Start of Material provided

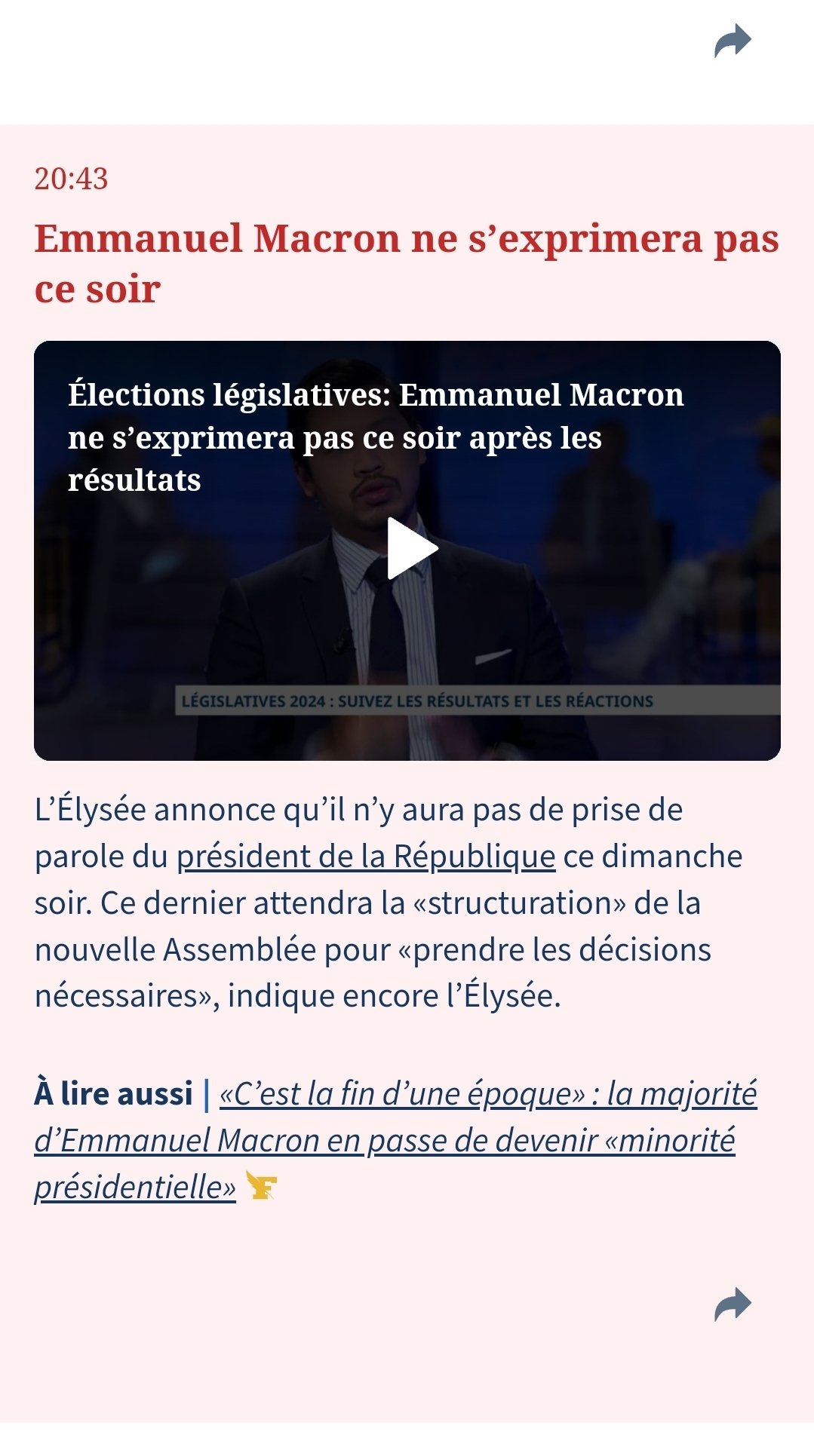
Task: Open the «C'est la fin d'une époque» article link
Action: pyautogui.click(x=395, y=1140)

End of Material provided
Start of Material provided

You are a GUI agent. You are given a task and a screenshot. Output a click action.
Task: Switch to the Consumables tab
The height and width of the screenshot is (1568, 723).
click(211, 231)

End of Material provided
Start of Material provided

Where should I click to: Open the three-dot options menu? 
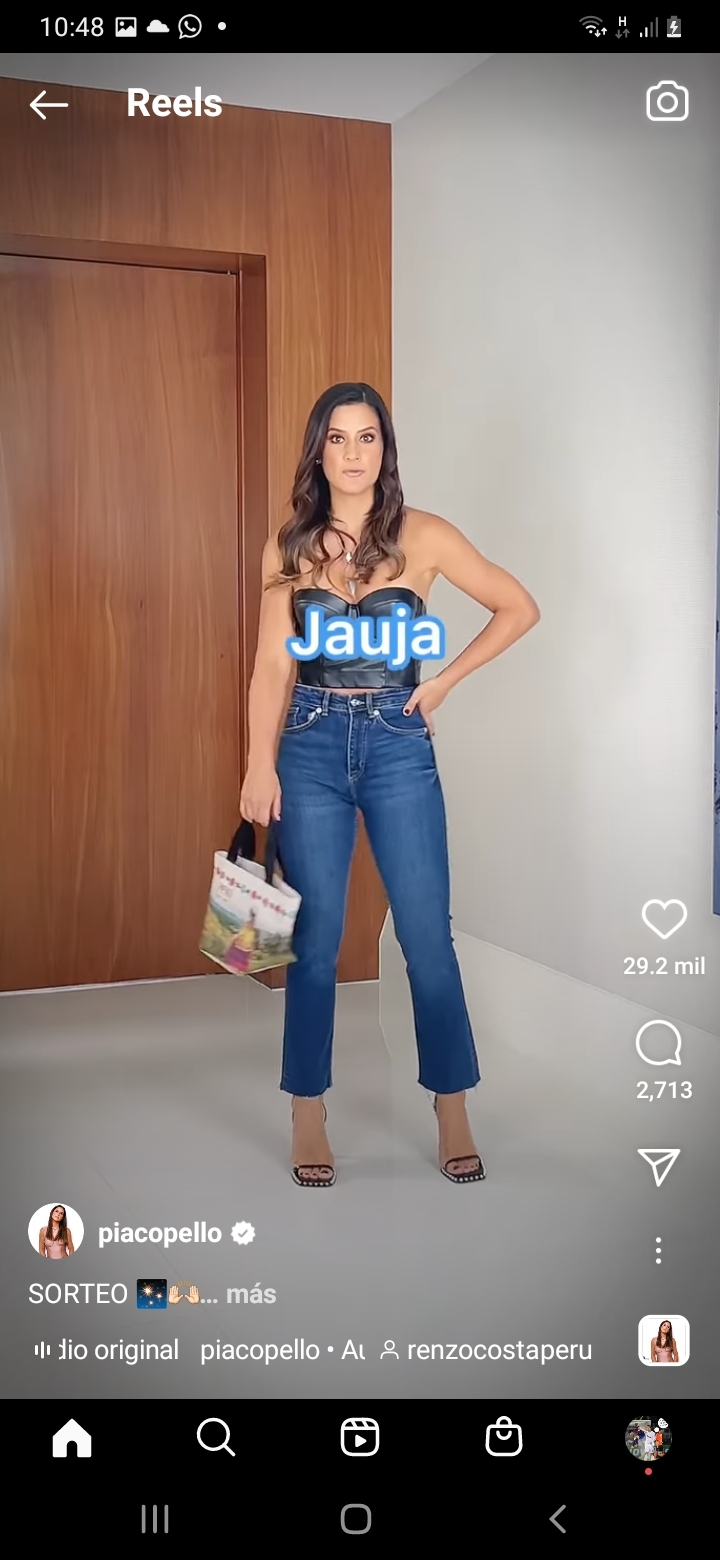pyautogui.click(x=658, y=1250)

End of Material provided

▸ Stated problem
List the lines of the material as a numbered list with blank lines omitted, beginning at the line that contains "You are a GUI" and stopping after the line that contains "click(211, 231)".

▸ Task answer
1. You are a GUI agent. You are given a task and a screenshot. Output a click action.
2. Task: Switch to the Consumables tab
3. The height and width of the screenshot is (1568, 723).
4. click(211, 231)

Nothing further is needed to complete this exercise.